● **Stated goal**
Add 61 to each coordinate value in the items, starting with the line that contains "Image resolution: width=1086" and going on through the line that contains "[x=543, y=289]". Give all of those lines again in full and nothing else.

(Dataset entries)
------------

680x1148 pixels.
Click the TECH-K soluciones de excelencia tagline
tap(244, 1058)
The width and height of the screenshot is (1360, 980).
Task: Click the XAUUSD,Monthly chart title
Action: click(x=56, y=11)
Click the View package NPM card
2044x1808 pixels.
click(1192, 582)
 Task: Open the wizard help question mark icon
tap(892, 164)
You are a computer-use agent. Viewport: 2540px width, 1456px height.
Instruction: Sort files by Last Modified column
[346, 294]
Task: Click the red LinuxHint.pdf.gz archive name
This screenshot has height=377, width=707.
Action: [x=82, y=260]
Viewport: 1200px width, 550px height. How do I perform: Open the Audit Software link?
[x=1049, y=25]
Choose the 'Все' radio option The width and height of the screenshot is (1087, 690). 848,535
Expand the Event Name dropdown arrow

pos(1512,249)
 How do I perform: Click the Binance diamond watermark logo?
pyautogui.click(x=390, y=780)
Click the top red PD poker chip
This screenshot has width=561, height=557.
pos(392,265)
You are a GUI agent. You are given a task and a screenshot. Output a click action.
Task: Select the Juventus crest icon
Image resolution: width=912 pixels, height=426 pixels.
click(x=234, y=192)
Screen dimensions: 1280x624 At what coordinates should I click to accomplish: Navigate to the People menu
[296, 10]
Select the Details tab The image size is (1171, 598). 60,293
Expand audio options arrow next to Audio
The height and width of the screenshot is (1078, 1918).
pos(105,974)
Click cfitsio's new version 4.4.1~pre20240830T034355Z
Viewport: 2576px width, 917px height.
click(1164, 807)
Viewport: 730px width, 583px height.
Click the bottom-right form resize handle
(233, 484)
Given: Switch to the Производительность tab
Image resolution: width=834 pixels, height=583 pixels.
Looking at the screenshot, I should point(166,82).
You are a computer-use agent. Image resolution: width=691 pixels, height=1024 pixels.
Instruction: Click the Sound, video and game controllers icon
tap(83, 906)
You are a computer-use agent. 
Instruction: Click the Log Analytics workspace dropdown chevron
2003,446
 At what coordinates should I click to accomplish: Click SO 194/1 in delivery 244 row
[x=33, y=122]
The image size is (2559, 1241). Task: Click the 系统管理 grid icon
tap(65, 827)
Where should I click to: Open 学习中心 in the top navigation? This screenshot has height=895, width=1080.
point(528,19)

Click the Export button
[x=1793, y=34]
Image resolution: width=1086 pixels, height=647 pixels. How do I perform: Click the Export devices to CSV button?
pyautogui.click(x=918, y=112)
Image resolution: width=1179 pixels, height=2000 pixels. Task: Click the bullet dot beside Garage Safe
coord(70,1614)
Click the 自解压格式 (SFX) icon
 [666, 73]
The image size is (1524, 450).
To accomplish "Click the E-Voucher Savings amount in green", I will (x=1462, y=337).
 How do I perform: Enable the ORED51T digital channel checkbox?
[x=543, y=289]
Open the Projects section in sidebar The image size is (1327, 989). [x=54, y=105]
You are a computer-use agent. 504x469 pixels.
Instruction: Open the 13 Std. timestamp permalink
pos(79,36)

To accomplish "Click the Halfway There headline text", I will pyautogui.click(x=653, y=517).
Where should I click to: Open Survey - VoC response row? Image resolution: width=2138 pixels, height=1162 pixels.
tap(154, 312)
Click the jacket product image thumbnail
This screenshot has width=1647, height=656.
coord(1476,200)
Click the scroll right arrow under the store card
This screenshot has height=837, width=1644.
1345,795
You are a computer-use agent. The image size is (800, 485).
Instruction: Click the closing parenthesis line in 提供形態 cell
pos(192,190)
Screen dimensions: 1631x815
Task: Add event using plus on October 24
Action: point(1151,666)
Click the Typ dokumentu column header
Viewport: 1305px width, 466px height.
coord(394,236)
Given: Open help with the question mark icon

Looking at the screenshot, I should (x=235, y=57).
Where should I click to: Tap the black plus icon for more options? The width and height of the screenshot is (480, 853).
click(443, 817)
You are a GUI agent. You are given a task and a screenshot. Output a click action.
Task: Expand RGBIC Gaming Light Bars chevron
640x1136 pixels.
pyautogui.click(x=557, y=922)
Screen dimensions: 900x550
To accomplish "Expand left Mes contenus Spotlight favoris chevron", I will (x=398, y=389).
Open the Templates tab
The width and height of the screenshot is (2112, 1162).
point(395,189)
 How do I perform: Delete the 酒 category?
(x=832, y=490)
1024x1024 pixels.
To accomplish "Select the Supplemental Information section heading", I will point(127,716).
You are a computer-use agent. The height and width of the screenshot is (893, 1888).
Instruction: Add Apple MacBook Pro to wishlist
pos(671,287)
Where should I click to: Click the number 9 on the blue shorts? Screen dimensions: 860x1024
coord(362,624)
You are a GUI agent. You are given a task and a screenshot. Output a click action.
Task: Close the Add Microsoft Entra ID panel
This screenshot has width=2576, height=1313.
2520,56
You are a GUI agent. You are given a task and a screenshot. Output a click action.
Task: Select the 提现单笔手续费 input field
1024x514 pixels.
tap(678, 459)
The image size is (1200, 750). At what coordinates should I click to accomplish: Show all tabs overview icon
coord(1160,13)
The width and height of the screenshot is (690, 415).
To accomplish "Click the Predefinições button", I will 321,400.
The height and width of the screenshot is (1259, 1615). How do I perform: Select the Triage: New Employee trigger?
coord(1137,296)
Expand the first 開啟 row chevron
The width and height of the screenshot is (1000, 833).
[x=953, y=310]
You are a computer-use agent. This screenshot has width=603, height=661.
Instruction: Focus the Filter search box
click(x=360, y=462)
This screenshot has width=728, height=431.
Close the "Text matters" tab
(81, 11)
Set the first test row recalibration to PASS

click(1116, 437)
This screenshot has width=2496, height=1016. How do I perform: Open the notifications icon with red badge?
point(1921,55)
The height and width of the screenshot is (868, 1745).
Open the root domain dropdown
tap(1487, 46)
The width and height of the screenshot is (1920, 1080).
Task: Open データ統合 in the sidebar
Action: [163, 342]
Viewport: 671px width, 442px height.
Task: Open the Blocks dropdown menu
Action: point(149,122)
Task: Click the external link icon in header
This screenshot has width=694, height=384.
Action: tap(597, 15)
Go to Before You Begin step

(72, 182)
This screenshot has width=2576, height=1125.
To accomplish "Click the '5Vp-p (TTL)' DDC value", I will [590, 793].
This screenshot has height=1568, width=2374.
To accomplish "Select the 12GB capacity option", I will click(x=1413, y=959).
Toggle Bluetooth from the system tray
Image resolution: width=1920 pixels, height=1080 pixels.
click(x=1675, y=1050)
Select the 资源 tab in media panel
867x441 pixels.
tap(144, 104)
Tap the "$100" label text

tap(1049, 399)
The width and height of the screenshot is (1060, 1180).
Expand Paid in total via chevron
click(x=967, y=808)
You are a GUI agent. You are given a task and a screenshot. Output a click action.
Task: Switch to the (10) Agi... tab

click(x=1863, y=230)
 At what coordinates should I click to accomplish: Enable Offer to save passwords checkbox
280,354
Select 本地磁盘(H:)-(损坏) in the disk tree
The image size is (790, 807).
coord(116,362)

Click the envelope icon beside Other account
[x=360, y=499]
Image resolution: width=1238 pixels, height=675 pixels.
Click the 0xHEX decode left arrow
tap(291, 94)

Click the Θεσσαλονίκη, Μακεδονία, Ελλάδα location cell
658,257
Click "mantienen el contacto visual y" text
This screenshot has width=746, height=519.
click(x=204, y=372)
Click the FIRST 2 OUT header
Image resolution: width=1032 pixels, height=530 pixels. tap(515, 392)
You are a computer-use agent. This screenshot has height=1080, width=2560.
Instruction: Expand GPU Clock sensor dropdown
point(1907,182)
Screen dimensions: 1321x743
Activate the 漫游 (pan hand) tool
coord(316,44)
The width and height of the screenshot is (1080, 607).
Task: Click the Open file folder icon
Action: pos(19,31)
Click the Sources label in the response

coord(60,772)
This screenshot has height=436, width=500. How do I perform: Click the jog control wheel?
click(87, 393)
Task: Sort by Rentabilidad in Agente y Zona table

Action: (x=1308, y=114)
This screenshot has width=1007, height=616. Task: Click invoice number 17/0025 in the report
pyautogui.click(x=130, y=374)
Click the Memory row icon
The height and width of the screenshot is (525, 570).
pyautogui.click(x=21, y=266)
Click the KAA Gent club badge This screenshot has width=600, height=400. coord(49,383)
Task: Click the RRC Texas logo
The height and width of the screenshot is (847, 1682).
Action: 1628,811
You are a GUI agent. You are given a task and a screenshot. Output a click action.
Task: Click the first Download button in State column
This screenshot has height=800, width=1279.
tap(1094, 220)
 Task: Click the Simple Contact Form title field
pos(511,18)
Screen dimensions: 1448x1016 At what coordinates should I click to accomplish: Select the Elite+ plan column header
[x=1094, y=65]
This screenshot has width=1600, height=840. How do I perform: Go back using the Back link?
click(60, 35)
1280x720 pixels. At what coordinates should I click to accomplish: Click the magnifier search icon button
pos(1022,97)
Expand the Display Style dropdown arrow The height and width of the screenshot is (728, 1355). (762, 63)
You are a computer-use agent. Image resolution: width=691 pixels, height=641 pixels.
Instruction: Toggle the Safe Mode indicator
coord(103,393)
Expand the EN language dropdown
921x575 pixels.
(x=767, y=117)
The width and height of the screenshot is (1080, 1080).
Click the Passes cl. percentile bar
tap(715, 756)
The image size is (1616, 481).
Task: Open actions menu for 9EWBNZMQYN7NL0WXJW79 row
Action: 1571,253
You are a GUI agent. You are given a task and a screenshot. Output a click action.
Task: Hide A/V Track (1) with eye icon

------------

● **Correct result**
Image resolution: width=1086 pixels, height=647 pixels. How do I perform: Click the Export devices to CSV button?
pyautogui.click(x=979, y=173)
Image resolution: width=1179 pixels, height=2000 pixels. Task: Click the bullet dot beside Garage Safe
coord(131,1675)
Click the 自解压格式 (SFX) icon
 [727, 134]
The image size is (1524, 450).
To accomplish "Click the E-Voucher Savings amount in green", I will (x=1523, y=398).
 How do I perform: Enable the ORED51T digital channel checkbox?
[x=604, y=350]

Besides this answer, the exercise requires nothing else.